= Given passage =
+ + +
# Scalable Machine Learning with Dask-ML

*https://coiled.io/blog/scalable-machine-learning.html*

Standard disclaimer: Python has great tools for single-node machine learning.
Distributed computing is fundamentally harder, so think twice before reaching for
Dask-ML.

In [None]:
import coiled
cluster = coiled.Cluster(n_workers=10)

from dask.distributed import Client
client = Client(cluster)
client

## When *might* you need scalable / distributed ML?

1. You have a compute-bound problem. Slow training time is affecting your workflow.
2. You have a memory-bound problem *and* more data helps.

## Dimensions of Scale

![](dimensions.png)

## 1. CPU (Compute)-Bound Problems

In this type of problem, your dataset fits in RAM just fine, but you're waiting around for your CPU (or GPU, TPU) to finish it's computations. This commonly occurs when there's many mostly independent components to your estimator

* Hyperparameter Optimization: Many CV-splits / hyperparameter combinations
* Ensemble estimator: Combine predictions from many estimators

These are relatively straightforward to parallelize. Here's a small example.
+ + +
= Dataset content =
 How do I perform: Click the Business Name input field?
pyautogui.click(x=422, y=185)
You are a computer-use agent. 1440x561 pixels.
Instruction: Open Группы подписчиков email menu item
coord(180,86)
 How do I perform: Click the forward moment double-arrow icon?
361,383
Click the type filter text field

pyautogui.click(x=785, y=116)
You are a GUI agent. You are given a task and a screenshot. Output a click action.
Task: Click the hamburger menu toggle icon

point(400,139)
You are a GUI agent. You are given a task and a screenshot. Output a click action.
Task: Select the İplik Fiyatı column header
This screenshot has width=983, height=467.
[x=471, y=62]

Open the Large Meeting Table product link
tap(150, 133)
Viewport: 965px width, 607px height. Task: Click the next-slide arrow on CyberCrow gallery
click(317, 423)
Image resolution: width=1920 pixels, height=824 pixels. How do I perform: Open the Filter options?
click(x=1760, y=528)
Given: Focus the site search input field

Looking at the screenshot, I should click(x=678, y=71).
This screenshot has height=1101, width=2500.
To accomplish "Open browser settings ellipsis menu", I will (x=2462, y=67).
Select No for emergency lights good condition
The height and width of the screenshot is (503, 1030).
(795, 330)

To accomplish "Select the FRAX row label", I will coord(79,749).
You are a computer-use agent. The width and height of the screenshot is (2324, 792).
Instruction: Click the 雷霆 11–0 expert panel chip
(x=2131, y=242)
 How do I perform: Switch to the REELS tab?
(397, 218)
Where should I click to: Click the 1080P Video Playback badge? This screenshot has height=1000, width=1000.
+ + +
= What to do =
1) In the Dask-ML article, which two kinds of estimator components are listed as common sources of compute-bound problems?
2) Can you write the next part of the Dask-ML article, picking up right after its last line?
The rows are separate from the Dask-ML article and stand apart from it.

= Answers by task =
1) Hyperparameter optimization and ensemble estimators.

2)
In [None]:
from sklearn.svm import SVC
from sklearn.datasets import make_classification
from sklearn.model_selection import GridSearchCV

X, y = make_classification(n_samples=5_000, random_state=0)
X[:5]

param_grid = {"C": [0.001, 0.01, 0.1, 0.5, 1.0, 2.0, 5.0, 10.0],
              "kernel": ['rbf', 'poly', 'sigmoid'],
              "shrinking": [True, False]}

grid_search = GridSearchCV(SVC(gamma='auto', random_state=0, probability=True),
                           param_grid=param_grid,
                           return_train_score=False,
                           cv=5,
                           n_jobs=-1)
grid_search

Fitting a single estimator takes 1-2 seconds on my laptop.

In [None]:
%time grid_search.estimator.fit(X, y)

Now let's fit the whole grid search on the cluster.

In [None]:
%%time
import joblib

with joblib.parallel_backend('dask', scatter=[X, y]):
    grid_search.fit(X, y)

## What Happened?

Internally, scikit-learn parallelizes `for` loops with joblib. Typically that parallel `for` loop uses threads or processes on a single machine. We worked with the scikit-learn / joblib devs to implement a `dask` parallel backend, so you can parallelize things on a cluster.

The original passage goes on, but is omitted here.